Written a millennium before the Roman Empire perfected the horror of crucifixion, Psalm 22 provides a “first-person” perspective of the Cross. David, under the direct inspiration of the Ruach HaKodesh, captures the specific physiological details of the ordeal: “They pierced my hands and my feet” (v. 16).

However, the deep “code” lies in verse 6: “But I am a worm, and no man.” The Hebrew word here is not the standard rimmah, but Tola’at. This is the Coccus Ilicis, the “Crimson Worm.” When the female Tola’at is ready to give birth, she attaches herself to a wooden tree, forming a hard shell. As the larvae are born, they are covered in a crimson fluid that stains both the mother and the wood. Three days later, the body of the worm turns into a white wax, like snow.
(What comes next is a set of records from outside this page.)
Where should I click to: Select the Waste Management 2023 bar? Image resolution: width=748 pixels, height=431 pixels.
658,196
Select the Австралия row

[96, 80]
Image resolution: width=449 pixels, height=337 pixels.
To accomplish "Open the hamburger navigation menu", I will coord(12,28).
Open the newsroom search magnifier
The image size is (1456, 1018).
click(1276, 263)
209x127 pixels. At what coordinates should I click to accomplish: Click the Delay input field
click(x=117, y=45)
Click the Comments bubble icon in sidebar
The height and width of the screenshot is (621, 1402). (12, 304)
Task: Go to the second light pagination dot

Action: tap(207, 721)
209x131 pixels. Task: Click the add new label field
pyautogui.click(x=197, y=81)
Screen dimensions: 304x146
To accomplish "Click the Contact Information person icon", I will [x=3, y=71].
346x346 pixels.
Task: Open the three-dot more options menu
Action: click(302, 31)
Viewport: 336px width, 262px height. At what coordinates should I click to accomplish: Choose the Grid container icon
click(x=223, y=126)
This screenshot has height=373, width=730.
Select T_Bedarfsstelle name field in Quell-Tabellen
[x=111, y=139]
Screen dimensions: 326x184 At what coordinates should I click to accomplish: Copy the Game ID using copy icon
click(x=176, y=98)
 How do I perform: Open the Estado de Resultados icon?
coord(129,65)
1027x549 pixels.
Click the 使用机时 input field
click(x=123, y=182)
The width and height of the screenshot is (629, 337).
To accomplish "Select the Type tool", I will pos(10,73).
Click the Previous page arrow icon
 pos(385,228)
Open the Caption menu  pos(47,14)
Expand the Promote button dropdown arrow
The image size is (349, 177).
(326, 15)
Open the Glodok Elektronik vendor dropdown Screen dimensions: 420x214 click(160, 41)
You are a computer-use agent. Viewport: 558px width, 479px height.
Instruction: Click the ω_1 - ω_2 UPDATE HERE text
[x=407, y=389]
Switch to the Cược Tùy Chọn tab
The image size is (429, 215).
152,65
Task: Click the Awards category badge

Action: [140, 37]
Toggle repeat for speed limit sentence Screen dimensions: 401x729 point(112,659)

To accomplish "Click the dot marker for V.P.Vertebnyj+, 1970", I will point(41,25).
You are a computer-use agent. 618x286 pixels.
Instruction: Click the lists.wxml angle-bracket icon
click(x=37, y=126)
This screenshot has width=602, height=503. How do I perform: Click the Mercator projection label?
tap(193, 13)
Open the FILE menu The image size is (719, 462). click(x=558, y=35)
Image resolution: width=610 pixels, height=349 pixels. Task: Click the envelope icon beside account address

This is a biological “Type.” The Messiah, attached to the wood of the Cross, shed His crimson blood to cover His “children,” fulfilling the promise of Isaiah 1:18: “Though your sins be as scarlet, they shall be as white as snow.” This Psalm isn’t a cry of defeat; it is the opening movement of a legal claim.

The Legal Brief of the Servant: Isaiah 53

While Psalm 22 gives us the feeling, Isaiah 53 gives us the function. This is the “Holy of Holies” of the Tanakh. Isaiah presents the Mashiach as the Asham—the guilt offering required by the Torah for a trespass against the property of God.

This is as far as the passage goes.